* [DATA PROVIDED]:
--------------------------------------------------

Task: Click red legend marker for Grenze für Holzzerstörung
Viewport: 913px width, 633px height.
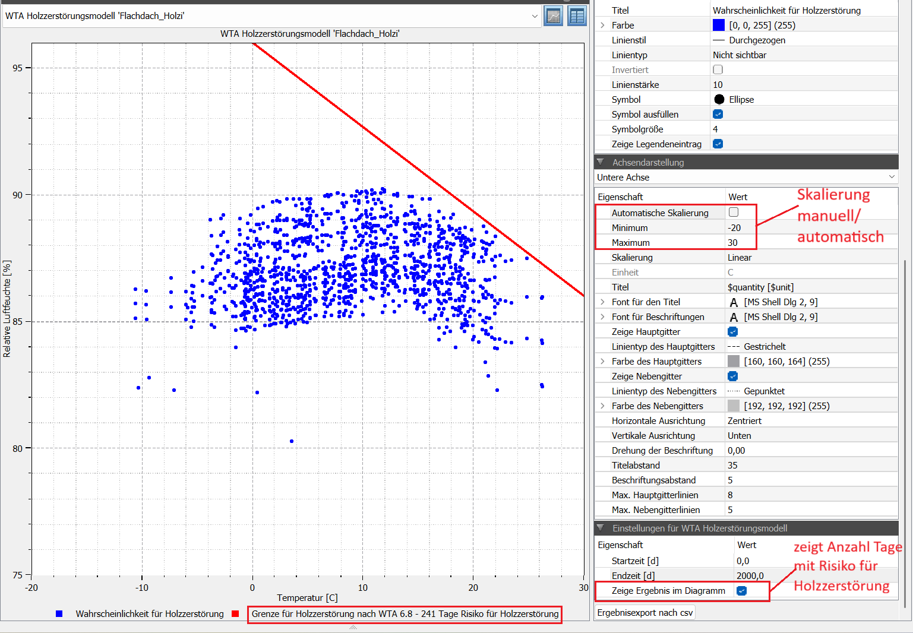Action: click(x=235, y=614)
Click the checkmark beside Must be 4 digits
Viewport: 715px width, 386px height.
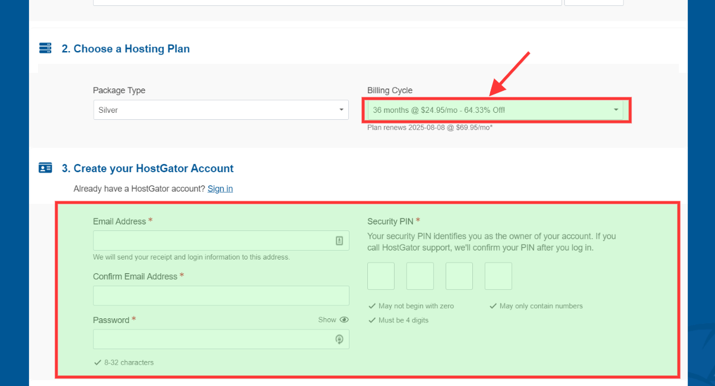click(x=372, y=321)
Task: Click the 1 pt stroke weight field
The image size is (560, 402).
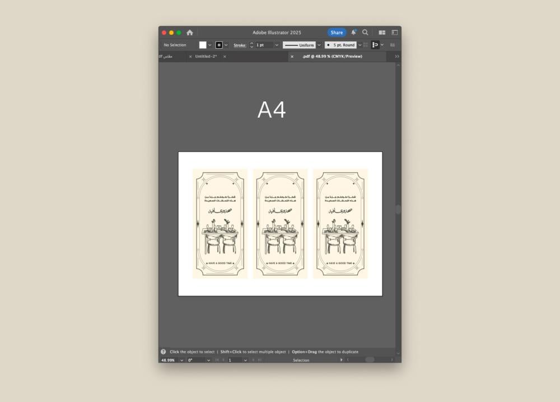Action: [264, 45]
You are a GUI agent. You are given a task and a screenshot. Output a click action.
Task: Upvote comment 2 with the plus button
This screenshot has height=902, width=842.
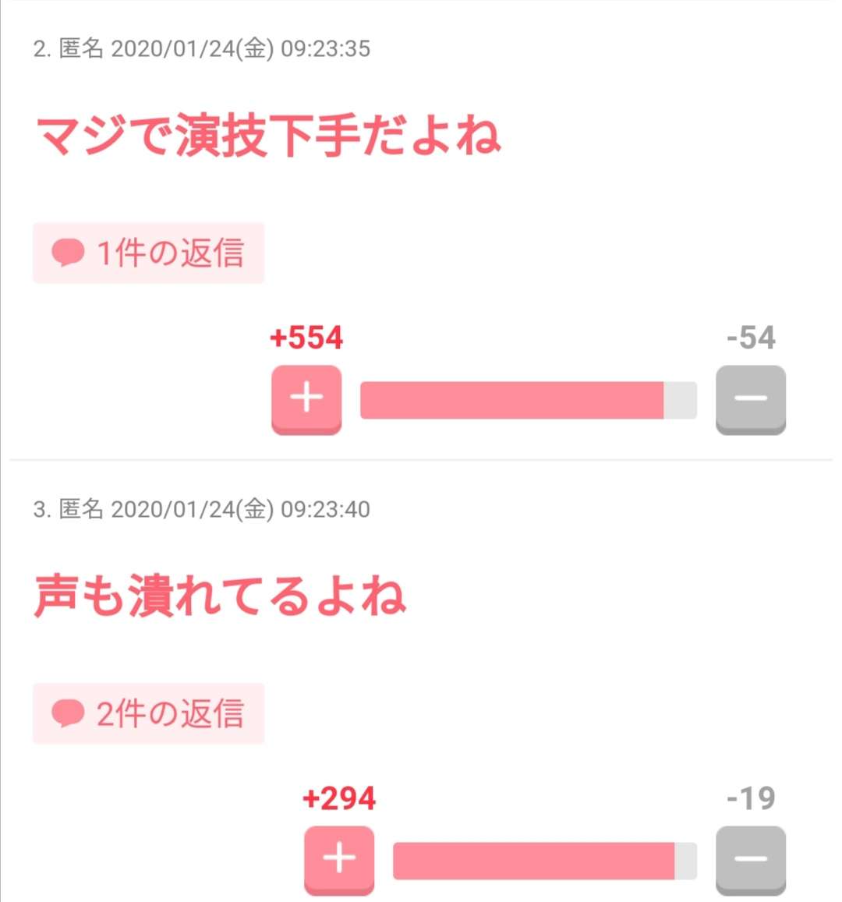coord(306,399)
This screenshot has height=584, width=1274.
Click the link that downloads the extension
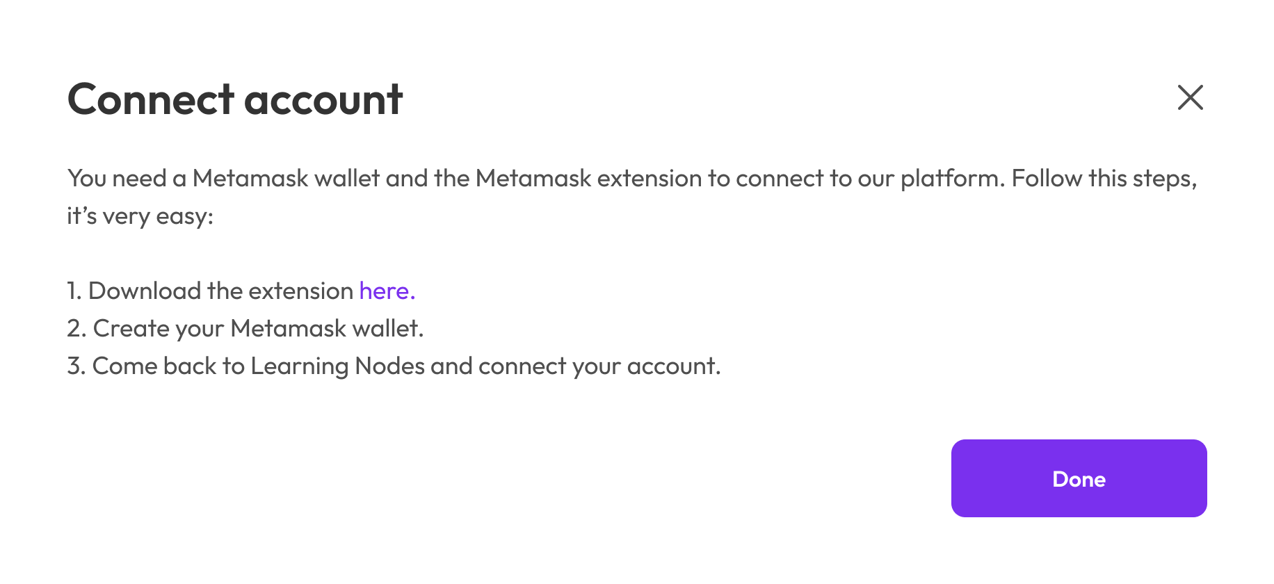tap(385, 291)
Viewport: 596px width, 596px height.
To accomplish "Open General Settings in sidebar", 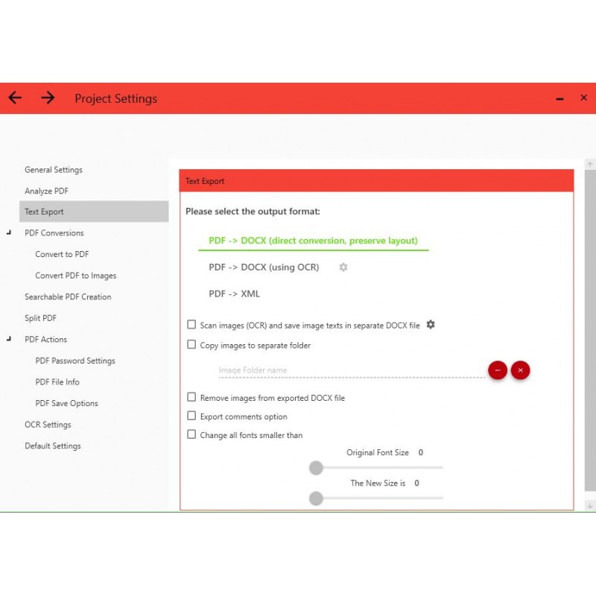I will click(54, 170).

--------------------------------------------------

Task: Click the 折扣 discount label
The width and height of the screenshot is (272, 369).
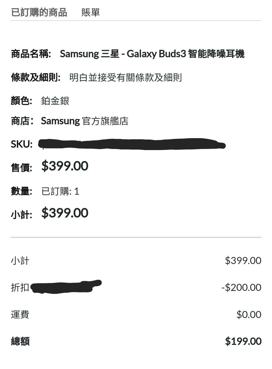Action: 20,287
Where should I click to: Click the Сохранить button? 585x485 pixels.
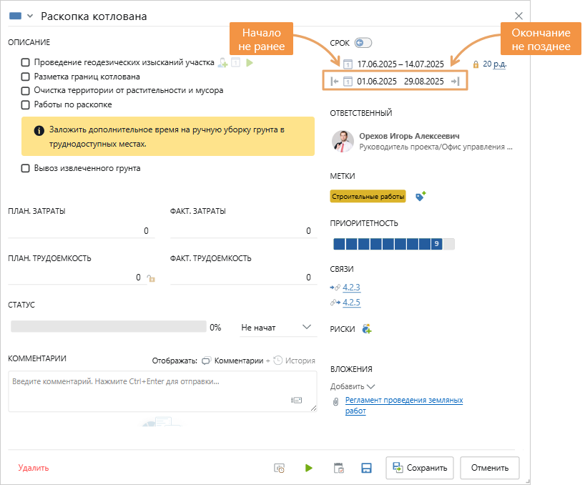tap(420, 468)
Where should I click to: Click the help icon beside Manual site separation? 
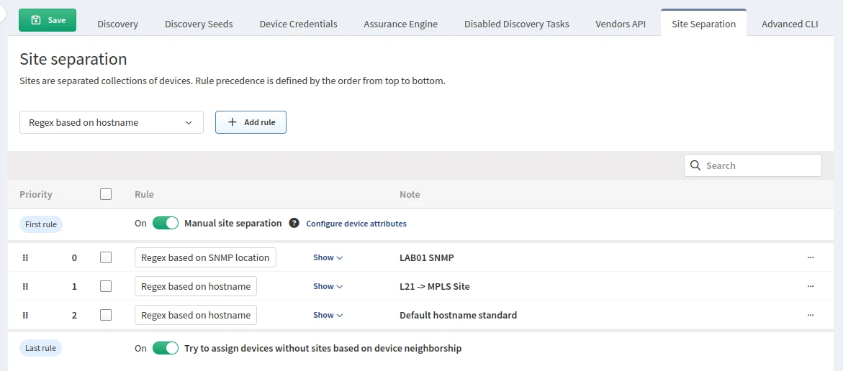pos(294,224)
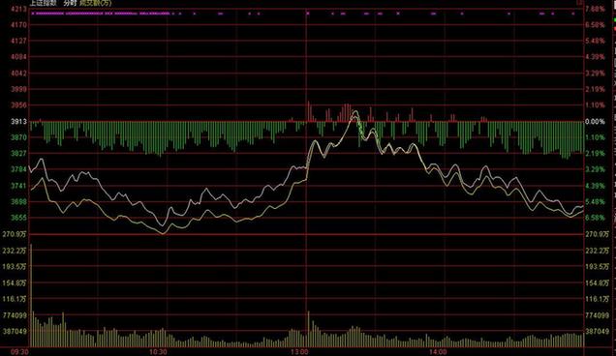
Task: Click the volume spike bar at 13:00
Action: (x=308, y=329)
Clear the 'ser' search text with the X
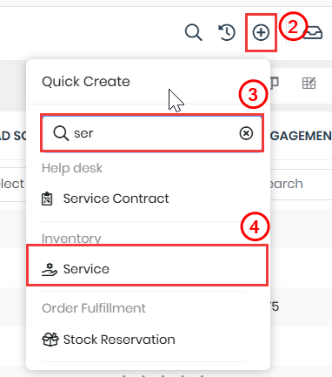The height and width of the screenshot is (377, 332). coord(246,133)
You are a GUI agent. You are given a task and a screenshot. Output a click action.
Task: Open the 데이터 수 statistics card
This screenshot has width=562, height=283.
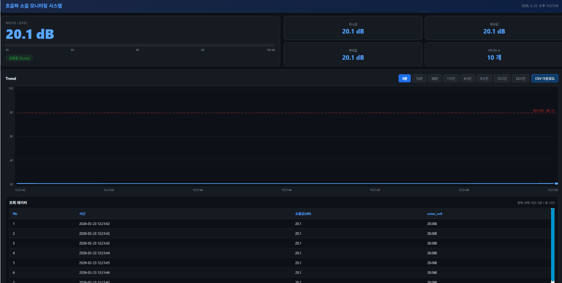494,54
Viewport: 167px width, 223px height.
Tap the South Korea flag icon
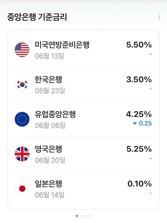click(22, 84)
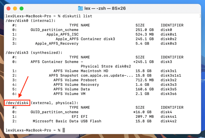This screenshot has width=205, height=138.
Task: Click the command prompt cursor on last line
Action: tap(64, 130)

--------------------------------------------------

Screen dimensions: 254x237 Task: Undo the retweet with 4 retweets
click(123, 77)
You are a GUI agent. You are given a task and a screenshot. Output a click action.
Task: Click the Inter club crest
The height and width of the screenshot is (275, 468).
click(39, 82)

--------------------------------------------------

* [EXERCISE]: Within the listing above, write out the stretch from the line with "Task: Click the 1 pt stroke weight field" through the line with "Viewport: 596px width, 596px height." exactly. Any pictures are to be left out.

* [RESPONSE TO THE EXERCISE]:
Task: Click the 1 pt stroke weight field
The image size is (560, 402).
Action: [264, 45]
You are a GUI agent. You are given a task and a screenshot. Output a click action.
Task: Upvote comment 2 with the plus button
This screenshot has height=902, width=842.
coord(306,399)
This screenshot has height=584, width=1274.
Click the link that downloads the extension
tap(385, 291)
Viewport: 596px width, 596px height.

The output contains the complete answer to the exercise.